Here’s my disclaimer: I’ve never worked with the owner of TP, though I had a couple of opportunities to meet Giovanni Gelati when he signed up as a host for two of my internet book tours (with Partners in Crime Book Tours). So, while I found him a fun person to chat with, I can’t really speak to the current scandal of images, editing, etc.
What I do want to talk about is the same thing we’ve been talking about for the past few days: what do authors do in this current environment where self-publishing is becoming the norm and publishers–if they’re not closing–are taking on less and less new authors. Let’s face it, anyone who is published with TP is probably wishing they’d just done it themselves, and screw the status of having submitted & been accepted.
I feel really bad for any of the authors of TP because no matter HOW great their sales were or the reviews, they’re now tainted by association (the debate continues on the Internet as to whether the copyright infringement was conscious or unintentional). And I feel really bad for authors who were hoping to be published by them because I don’t think that’ll happen.
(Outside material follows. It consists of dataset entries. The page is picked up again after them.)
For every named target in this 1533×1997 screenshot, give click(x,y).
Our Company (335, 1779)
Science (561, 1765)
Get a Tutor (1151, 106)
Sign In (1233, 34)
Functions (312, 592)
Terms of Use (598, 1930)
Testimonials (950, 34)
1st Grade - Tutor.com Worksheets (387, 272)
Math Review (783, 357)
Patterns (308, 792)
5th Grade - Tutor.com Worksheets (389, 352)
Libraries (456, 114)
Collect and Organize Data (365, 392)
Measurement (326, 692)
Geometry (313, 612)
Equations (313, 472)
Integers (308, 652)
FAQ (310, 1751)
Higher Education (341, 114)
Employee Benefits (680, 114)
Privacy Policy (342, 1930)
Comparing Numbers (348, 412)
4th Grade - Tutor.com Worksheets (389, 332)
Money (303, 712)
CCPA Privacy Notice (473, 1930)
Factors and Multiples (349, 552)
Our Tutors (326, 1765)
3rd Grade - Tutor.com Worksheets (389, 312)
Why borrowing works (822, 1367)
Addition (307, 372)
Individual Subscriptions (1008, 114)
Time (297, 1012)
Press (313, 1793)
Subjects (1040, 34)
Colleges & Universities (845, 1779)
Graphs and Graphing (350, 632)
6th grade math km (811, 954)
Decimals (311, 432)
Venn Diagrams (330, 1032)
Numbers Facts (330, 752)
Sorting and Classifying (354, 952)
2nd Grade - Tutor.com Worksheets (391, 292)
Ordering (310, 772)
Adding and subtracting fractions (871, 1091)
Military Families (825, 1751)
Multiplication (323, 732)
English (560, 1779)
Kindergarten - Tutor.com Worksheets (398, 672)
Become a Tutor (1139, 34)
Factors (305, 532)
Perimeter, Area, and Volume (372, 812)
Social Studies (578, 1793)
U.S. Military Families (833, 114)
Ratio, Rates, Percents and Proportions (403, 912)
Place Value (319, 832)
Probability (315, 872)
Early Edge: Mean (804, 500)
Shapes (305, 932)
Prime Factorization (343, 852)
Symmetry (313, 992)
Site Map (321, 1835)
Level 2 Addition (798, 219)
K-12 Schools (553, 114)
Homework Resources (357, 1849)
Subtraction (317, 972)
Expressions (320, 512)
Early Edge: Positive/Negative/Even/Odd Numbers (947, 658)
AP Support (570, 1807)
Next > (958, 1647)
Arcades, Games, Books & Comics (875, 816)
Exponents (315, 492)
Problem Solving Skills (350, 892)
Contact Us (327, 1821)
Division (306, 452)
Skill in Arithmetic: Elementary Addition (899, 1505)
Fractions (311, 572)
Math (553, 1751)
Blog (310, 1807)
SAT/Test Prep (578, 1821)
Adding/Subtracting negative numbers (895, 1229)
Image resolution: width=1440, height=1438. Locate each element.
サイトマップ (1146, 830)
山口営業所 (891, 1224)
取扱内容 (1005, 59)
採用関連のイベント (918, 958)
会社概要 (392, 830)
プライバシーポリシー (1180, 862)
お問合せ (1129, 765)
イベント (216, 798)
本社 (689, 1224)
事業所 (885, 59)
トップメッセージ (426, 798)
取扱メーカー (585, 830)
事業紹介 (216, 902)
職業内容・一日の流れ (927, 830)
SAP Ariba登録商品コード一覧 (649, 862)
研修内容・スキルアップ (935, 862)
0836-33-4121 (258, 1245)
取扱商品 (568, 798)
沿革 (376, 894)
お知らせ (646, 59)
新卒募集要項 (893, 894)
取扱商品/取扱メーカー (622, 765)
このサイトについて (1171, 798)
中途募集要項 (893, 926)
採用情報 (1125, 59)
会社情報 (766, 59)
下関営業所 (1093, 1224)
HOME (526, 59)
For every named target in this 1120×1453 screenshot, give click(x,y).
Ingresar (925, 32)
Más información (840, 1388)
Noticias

We talk about how editors/publishers/agents are the watchers for standards, they ensure readers don’t get rubbish books. But what do authors do when the editor/publisher/agent may be underhanded or makes a big mistake? And it’s not just little publishers getting in trouble. For a while there, every time I heard about Harlequin it was because they’d done something that irritated the industry (Harlequin Horizons, the retroactive change in their contracts regarding royalties)…
And the truth is, if you’re trying to break into the industry, subbing to the new guy can be the smart thing. Kristen Nelson, owner of the Nelson Agency, once blogged that because she was new, she was willing to take more risks when it came to her authors. Now, she’s immensely successful and one of the gold stars when it comes to agents…
So, now what?
At the end of the day, it comes back to the author. This manuscript is YOURS. You worked for it, sweated and cried over it. When it comes time to selling it, DO YOUR HOMEWORK.
- Go to places like AbsoluteWriter, Preditors & Editors, Query Tracker, etc., and see who folks are talking about, (good or bad).
- Look at the P & E’s link on publishers/agents to make sure the person you’re subbing to has not been red-flagged.
- Talk to other writers who are published/represented by the person you’re looking at.
This may not completely prevent you from subbing to someone who doesn’t deserve your work (For example, I talked to a few people published by Trestle Press who were quite pleased with their experience, which was why I had posted the TP submission call out), but it’s better to do your research and wait a little longer to be published than to throw caution to the wind and end up in a storm.